FancyKetchup14's red sauce aka Neapolitan ragu.
Equal parts ground beef (sometimes veal if I was under the influence at the supermarket) and mild Italian sausage. As someone mentioned earlier, two pounds is a good call for a 28oz can of tomatoes.
I get my Dutch oven ripping hot and brown the meat in the pot. Then I remove the protein and saute onions (one medium-sized), and celery and carrot (two each) in a mixture of leftover animal fat and some olive oil. The vegetables of which have been diced to a medium-fine consistency on the spectrum of chopping sizes. If I'm lazy, I'll go more coarse for a "rustic" style sauce. Important note: as I add in vegetables, I'm adding salt.

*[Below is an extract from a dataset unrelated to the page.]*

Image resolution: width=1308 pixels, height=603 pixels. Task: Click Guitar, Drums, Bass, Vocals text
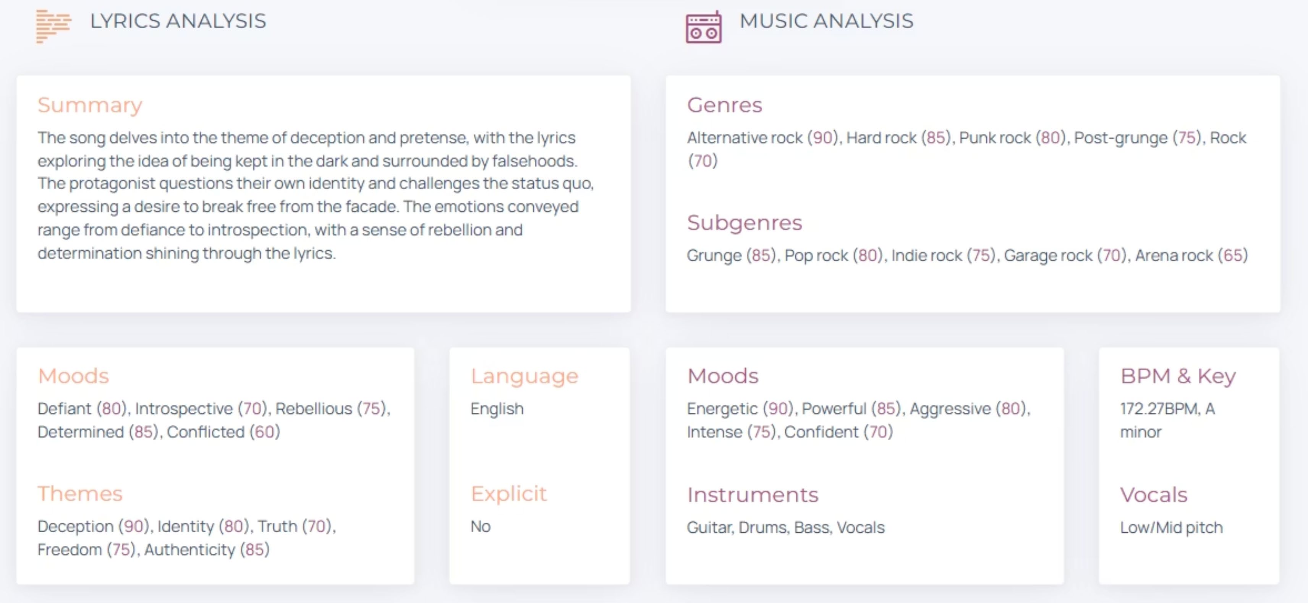point(786,527)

Once the veg are all sauteed and soft, I add in the garlic and pepper flake until the garlic is fragrant but not burnt. And then deglaze the bottom of the pot with a bit of full-bodied red. Once the alcohol is cooked off, I add back in the meat, along with the can of san marzano tomatoes and a bit of added water. Lastly, I will add a sprig of thyme and basil, and a parmesan cheese rind.
I'll either let the sauce cook on the stove or in the oven at for a few hours. It should be at a low simmer. Once done, I remove the herbs and the rind, and lastly, taste for salt.

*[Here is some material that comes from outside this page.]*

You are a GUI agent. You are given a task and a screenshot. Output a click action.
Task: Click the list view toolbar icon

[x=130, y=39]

As the pasta is cooking just shy of al dente in salted boiling water, I take a serving of sauce and add it to a saute pan with some olive oil. I finish the pasta in the pan with the sauce and top it with pecorino or parm, whatever I'm feeling.
Try adding a cheese rind to your sauce or upping the salt. And maybe finishing the sauce/pasta with some good olive oil as you cook them together.